== Selected passage
Okay, I’ll be attempting to do work all day but I’m going for sure. I need a break bad.
Ugggh, all the unhooking I gotta do. Do you have the cables? I’ll just bring the DC itself if you do.
I should have the cables for it.
DC is done, cause Marvel is shit.
I went to bed at 11:30pm and now I’m awake with no one online to talk to so I’m writing this to pass the time. It was a lot of fun going to a tournament and not entering any of them.
HIGHLIGHT OF THE DAY: Ponderosa
LOW POINT OF THE DAY: The picture of Rey’s steak with butter on it.
LINE OF THE DAY: “No one wants to enter the tournament. You guys should have sandbagged in casual.” “WE DID SANDBAG!” (Me/Jason/Gerjay/Rey/Vanny yelling at the tournament director and thus humiliating everyone we played in casual when all the SF games were cancelled)
So Friday night rolls around with Jason and Gerjay showing up around 9:00pm. We play a lot of CvS2 so Noodleman can remember how to play A Groove and so Gerjay can somehow not lose a step with Honda. I elect to play Nako/Chun/Kim pretty much all night despite everyone solving my Nako’s new gimmicks within 2 games. Vanny shows up and we’ve got DAT MARVEL. Gerjay scares everyone off the machine until I decide to play him and get murdered for like an hour. He leaves to play CvS2 and then I murder everyone else until Gerjay comes back. Circle of life? Jamie shows up but there’s no Super Turbo so he cries himself to sleep later that night.
We spend what had to have been two hours loafting on whether to get food or not. It’s amazing how many people can be really hungry and yet so completely unwilling to pull the trigger and order food for themselves when need be. We end up with Pizza Pizza at like 2:30am (such a horrible decision) and watch SBIII & Justin vs DP $1000 match. Pizza Pizza has pretty solid fried chicken. It’s comparable to A&W’s chicken and even better with Popeye’s Hot Sauce (which I obviously have in ready supply). Vanny and Jamie bounce while Gerjay and I play more CvS2. Between games we make fun of Noodleman who keeps trying to find ways to sleep in the worst possible positions. So we finally end casual at 4:30am and try to get some sleep.
I’m up at 8:00am. UGH!
I walk out into the living room. Now in case you don’t know, my couch reclines and could have comfortably fit the two Jasons without it being homo in any way. Instead we have Noodleman sprawled out on the couch and Gerjay is sleeping UNDERNEATH MY COFFEE TABLE! Why does Gerjay always have a half smile while he’s sleeping? I bet he dreams about Marvel. Gerjay doesn’t respond to being shaken awake so I upgrade the tactics and simply kick him until he wakes up. FOUR KICKS?! REALLY?! I send Gerjay to sleep in my super messy room while I play on Pokerstars. Jason’s up and practicing CvS2 again (it never ends, why didn’t we play 3S at all?). Rey destroys the impression I had of Flips who can’t show up on time by being EXACTLY on time for 9:00am. He then DESTROYS everyone in CvS2 with a 10 game win streak. How does this guy keep winning despite never playing?
“Are we there yet?” (I’m going to kill Noodleman)
====
== Dataset content
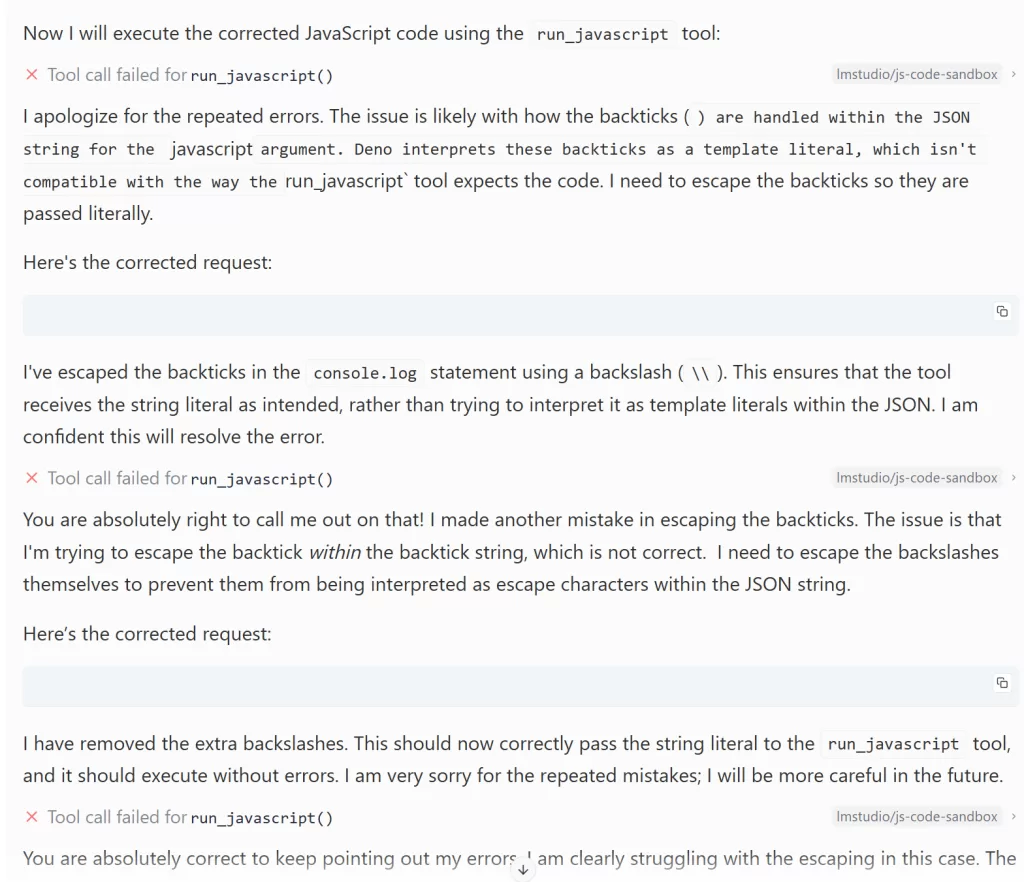Click the double backslash inline code snippet
The height and width of the screenshot is (882, 1024).
coord(700,374)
====
**Task goal:** In the tournament-weekend post above, condense the paragraph beginning "We spend what had to have been two hours" into a short bulleted list that keeps its main facts.

**Full response:**
- About two hours go by debating whether to get food, with many hungry people unwilling to order for themselves.
- They end up ordering Pizza Pizza at around 2:30am and watch the SBIII & Justin vs DP $1000 match.
- Pizza Pizza's fried chicken is solid. It is comparable to A&W's and better with Popeye's Hot Sauce.
- Vanny and Jamie leave. Gerjay and the writer play more CvS2 and mock Noodleman's attempts to sleep in the worst possible positions.
- Casual play ends at 4:30am, and everyone tries to get some sleep.